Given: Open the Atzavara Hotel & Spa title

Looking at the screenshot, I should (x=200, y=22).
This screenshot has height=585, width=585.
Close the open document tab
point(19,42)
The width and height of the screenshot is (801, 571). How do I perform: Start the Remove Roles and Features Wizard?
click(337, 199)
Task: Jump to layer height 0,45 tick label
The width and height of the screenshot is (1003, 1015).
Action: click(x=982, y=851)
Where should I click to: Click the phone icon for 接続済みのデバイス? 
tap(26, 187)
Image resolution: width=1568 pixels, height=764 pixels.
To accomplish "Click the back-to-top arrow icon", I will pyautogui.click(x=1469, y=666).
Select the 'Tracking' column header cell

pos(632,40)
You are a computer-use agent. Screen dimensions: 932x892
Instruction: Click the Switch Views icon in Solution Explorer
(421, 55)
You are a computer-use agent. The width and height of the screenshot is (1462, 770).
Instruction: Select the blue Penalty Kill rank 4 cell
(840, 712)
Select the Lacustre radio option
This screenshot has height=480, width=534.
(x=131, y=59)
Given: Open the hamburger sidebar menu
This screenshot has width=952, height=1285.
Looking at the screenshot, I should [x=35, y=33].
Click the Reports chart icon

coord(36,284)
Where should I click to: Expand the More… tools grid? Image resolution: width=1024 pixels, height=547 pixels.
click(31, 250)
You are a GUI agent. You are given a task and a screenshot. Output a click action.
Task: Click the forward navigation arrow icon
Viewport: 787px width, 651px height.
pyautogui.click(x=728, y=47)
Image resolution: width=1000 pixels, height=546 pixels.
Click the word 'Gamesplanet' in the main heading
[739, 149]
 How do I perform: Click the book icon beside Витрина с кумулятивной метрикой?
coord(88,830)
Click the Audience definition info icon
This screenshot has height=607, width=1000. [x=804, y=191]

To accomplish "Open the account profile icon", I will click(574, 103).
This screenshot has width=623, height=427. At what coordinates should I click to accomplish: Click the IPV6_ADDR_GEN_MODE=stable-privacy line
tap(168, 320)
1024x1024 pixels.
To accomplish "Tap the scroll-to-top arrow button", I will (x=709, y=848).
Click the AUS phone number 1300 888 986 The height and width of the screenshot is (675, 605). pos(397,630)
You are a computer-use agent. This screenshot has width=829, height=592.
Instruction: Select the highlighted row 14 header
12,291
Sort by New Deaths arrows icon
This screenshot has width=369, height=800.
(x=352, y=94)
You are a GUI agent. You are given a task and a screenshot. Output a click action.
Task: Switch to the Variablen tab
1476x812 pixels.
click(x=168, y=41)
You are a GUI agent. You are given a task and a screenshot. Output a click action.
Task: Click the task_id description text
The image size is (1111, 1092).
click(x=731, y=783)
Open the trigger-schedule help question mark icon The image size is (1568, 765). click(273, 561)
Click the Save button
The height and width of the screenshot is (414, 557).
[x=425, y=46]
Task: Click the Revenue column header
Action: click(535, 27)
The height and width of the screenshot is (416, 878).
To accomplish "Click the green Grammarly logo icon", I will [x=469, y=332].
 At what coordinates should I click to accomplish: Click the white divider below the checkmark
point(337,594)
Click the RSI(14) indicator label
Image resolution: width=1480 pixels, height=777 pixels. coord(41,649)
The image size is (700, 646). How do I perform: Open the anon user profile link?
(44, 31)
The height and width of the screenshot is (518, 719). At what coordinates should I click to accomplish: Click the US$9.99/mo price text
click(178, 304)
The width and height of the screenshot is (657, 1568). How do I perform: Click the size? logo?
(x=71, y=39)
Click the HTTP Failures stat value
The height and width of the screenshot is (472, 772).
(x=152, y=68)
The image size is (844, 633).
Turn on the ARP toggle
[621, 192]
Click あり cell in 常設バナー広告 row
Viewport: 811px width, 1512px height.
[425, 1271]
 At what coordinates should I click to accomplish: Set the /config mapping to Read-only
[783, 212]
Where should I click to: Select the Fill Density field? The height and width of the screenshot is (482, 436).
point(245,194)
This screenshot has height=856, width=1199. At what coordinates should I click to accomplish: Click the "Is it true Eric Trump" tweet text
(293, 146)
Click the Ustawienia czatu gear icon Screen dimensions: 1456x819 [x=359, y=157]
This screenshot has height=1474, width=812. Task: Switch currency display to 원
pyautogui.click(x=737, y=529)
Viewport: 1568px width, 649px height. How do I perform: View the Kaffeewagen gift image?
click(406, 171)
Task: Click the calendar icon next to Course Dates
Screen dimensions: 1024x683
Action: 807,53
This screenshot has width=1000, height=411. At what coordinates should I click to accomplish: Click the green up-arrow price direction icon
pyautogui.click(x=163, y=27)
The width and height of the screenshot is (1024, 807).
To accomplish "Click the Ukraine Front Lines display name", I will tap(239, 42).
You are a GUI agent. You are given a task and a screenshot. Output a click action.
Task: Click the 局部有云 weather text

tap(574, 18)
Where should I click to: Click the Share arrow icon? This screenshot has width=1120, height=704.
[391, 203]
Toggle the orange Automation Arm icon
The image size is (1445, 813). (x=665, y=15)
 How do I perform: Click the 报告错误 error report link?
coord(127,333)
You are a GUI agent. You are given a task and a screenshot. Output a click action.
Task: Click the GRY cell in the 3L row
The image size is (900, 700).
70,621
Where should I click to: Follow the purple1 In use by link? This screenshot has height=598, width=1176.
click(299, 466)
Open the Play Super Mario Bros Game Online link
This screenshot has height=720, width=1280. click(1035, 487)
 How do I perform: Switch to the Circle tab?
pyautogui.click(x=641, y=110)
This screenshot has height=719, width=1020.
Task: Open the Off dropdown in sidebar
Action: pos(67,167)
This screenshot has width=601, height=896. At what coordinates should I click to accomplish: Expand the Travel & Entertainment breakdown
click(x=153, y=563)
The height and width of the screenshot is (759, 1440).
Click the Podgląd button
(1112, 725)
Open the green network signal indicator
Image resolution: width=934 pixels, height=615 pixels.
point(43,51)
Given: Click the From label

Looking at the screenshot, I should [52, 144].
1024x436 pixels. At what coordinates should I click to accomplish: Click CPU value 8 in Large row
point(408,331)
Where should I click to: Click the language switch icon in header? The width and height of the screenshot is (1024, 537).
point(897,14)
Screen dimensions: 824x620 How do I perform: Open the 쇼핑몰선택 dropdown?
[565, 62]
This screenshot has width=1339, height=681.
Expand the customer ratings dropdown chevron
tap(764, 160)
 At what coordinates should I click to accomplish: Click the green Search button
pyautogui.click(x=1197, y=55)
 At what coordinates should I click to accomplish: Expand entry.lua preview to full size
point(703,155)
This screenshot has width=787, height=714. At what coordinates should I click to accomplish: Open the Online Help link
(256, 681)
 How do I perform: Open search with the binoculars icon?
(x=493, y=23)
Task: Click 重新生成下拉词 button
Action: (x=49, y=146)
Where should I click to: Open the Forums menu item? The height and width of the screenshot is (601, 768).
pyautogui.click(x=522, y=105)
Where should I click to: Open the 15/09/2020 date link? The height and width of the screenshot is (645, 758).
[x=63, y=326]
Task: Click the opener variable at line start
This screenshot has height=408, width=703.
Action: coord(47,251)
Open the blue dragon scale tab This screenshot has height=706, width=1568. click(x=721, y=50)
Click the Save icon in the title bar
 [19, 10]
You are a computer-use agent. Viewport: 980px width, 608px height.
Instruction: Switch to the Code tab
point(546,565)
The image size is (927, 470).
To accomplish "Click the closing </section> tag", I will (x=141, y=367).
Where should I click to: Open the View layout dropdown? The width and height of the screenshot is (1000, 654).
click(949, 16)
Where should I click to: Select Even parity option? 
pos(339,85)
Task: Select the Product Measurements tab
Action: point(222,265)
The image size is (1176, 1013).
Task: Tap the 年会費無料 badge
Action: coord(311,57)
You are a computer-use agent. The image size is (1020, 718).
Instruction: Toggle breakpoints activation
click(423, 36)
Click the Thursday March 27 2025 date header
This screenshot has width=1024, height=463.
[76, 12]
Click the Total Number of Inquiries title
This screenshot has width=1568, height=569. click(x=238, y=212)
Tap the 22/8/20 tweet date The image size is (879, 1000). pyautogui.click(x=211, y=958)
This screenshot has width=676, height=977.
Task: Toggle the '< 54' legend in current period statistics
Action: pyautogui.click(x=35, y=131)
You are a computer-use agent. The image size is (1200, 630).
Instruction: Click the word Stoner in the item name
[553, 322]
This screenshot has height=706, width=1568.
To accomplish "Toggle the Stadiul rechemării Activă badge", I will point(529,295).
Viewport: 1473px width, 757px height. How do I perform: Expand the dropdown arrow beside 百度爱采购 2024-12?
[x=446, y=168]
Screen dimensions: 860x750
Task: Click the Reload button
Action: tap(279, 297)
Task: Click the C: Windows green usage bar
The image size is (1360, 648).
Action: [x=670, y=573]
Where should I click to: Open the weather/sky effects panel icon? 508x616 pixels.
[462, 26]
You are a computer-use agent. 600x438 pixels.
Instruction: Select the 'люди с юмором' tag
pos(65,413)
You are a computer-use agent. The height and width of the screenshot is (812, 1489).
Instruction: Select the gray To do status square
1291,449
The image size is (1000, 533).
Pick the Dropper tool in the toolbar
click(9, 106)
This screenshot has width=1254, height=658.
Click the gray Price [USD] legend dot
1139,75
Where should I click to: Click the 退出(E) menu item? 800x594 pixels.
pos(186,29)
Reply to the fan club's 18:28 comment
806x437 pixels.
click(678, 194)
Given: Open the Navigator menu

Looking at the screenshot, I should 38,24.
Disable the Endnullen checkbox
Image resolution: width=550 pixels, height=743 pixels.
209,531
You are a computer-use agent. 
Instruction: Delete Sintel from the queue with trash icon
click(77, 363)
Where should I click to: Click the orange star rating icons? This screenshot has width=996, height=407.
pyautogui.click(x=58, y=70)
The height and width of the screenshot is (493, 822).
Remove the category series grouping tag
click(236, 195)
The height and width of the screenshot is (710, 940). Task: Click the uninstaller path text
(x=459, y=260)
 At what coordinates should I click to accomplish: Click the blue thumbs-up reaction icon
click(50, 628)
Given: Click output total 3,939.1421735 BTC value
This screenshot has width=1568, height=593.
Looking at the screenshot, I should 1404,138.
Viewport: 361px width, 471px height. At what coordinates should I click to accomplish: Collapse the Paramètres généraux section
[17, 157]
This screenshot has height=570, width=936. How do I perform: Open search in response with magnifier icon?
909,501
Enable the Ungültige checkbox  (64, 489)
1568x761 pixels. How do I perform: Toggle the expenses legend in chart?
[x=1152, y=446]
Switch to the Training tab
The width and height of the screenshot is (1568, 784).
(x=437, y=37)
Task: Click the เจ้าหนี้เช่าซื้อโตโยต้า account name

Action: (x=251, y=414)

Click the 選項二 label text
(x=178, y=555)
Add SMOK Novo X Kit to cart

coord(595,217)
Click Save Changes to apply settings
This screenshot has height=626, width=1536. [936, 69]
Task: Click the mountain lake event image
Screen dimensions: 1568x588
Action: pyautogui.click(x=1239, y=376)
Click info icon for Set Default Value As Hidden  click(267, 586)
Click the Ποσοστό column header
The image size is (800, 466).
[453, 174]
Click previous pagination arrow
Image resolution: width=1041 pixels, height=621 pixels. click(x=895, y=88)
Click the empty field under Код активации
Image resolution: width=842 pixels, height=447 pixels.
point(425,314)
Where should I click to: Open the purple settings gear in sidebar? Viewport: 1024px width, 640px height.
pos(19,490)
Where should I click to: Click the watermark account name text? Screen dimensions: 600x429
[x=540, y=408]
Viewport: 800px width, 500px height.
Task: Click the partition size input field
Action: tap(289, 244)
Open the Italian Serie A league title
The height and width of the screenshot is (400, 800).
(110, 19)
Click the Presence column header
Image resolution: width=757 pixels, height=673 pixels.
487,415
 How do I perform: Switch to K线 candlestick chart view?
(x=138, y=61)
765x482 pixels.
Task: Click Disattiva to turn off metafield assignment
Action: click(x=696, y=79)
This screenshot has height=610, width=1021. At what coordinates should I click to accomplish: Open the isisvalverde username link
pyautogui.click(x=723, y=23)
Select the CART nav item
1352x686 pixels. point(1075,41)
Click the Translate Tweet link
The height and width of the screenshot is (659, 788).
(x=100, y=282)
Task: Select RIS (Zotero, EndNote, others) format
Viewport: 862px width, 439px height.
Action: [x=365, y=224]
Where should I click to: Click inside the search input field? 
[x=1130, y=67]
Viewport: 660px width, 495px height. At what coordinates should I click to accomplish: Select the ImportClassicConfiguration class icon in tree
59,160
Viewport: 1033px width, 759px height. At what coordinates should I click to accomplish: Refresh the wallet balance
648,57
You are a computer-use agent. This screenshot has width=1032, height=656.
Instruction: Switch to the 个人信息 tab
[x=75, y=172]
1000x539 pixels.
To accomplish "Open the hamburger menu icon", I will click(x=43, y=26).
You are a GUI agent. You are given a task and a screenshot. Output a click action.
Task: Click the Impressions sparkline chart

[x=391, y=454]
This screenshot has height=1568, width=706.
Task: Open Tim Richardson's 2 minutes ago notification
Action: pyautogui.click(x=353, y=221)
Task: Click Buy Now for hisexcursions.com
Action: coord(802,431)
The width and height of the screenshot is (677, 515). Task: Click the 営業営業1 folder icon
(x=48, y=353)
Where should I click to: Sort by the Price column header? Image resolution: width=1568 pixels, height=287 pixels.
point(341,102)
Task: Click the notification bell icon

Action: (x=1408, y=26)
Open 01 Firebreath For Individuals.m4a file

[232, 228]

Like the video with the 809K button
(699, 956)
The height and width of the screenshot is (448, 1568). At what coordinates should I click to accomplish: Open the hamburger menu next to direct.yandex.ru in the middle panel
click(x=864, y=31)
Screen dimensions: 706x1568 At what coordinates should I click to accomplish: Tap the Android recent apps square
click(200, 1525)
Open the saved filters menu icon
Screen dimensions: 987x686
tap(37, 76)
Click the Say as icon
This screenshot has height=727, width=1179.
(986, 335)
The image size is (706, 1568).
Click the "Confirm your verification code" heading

___

§ Task item: Report each line of the records that holds the word "will".

§ Exercise result:
To accomplish "Click the back-to-top arrow icon", I will pyautogui.click(x=1469, y=666).
To accomplish "Open the account profile icon", I will click(574, 103).
To accomplish "Tap the scroll-to-top arrow button", I will (x=709, y=848).
To accomplish "Click the green Grammarly logo icon", I will [x=469, y=332].
To accomplish "Click the Ukraine Front Lines display name", I will tap(239, 42).
To accomplish "Click the closing </section> tag", I will (x=141, y=367).
To accomplish "Toggle the Stadiul rechemării Activă badge", I will point(529,295).
To accomplish "Open the hamburger menu icon", I will click(x=43, y=26).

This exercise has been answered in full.